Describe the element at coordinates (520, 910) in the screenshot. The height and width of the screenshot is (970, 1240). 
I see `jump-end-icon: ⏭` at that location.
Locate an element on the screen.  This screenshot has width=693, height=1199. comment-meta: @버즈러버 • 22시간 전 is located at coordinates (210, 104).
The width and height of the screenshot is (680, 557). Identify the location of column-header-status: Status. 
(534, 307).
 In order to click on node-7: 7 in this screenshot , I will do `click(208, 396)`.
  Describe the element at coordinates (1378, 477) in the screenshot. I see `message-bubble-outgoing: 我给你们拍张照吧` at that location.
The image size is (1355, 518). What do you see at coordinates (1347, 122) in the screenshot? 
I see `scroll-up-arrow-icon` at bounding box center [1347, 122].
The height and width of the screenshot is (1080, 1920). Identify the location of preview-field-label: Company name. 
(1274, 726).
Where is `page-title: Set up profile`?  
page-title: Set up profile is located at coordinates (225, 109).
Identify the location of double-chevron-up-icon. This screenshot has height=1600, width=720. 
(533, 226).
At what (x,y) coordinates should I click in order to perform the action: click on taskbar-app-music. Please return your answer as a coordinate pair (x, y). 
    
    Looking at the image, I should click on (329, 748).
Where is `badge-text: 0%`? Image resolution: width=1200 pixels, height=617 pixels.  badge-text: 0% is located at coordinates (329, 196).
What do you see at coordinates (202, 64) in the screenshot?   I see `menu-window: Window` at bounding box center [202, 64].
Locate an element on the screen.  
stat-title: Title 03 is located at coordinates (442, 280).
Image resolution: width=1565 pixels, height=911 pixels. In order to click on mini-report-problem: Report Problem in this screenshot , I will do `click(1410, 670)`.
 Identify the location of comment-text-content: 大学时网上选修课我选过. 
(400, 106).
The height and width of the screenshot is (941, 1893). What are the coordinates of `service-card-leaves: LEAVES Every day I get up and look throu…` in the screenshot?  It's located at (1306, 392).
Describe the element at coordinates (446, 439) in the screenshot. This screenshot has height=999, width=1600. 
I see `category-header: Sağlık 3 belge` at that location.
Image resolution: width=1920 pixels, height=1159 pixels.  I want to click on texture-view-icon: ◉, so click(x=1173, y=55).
= = = = =
TASK INSTRUCTIONS: Update all the items above by changing every "Identify the location of" to "Find the position of" and leaving everything else the same.

ANSWER TO THIS PROBLEM:
Describe the element at coordinates (520, 910) in the screenshot. The height and width of the screenshot is (970, 1240). 
I see `jump-end-icon: ⏭` at that location.
Locate an element on the screen.  This screenshot has width=693, height=1199. comment-meta: @버즈러버 • 22시간 전 is located at coordinates (210, 104).
The width and height of the screenshot is (680, 557). Find the position of column-header-status: Status. 
(534, 307).
 In order to click on node-7: 7 in this screenshot , I will do `click(208, 396)`.
  Describe the element at coordinates (1378, 477) in the screenshot. I see `message-bubble-outgoing: 我给你们拍张照吧` at that location.
The image size is (1355, 518). What do you see at coordinates (1347, 122) in the screenshot? 
I see `scroll-up-arrow-icon` at bounding box center [1347, 122].
The height and width of the screenshot is (1080, 1920). Find the position of preview-field-label: Company name. 
(1274, 726).
Where is `page-title: Set up profile`?  
page-title: Set up profile is located at coordinates (225, 109).
Find the position of double-chevron-up-icon. This screenshot has height=1600, width=720. 
(533, 226).
At what (x,y) coordinates should I click in order to perform the action: click on taskbar-app-music. Please return your answer as a coordinate pair (x, y). 
    
    Looking at the image, I should click on (329, 748).
Where is `badge-text: 0%`? Image resolution: width=1200 pixels, height=617 pixels.  badge-text: 0% is located at coordinates (329, 196).
What do you see at coordinates (202, 64) in the screenshot?   I see `menu-window: Window` at bounding box center [202, 64].
Locate an element on the screen.  
stat-title: Title 03 is located at coordinates (442, 280).
Image resolution: width=1565 pixels, height=911 pixels. In order to click on mini-report-problem: Report Problem in this screenshot , I will do `click(1410, 670)`.
 Find the position of comment-text-content: 大学时网上选修课我选过. 
(400, 106).
The height and width of the screenshot is (941, 1893). What are the coordinates of `service-card-leaves: LEAVES Every day I get up and look throu…` in the screenshot?  It's located at (1306, 392).
Describe the element at coordinates (446, 439) in the screenshot. This screenshot has height=999, width=1600. 
I see `category-header: Sağlık 3 belge` at that location.
Image resolution: width=1920 pixels, height=1159 pixels.  I want to click on texture-view-icon: ◉, so click(x=1173, y=55).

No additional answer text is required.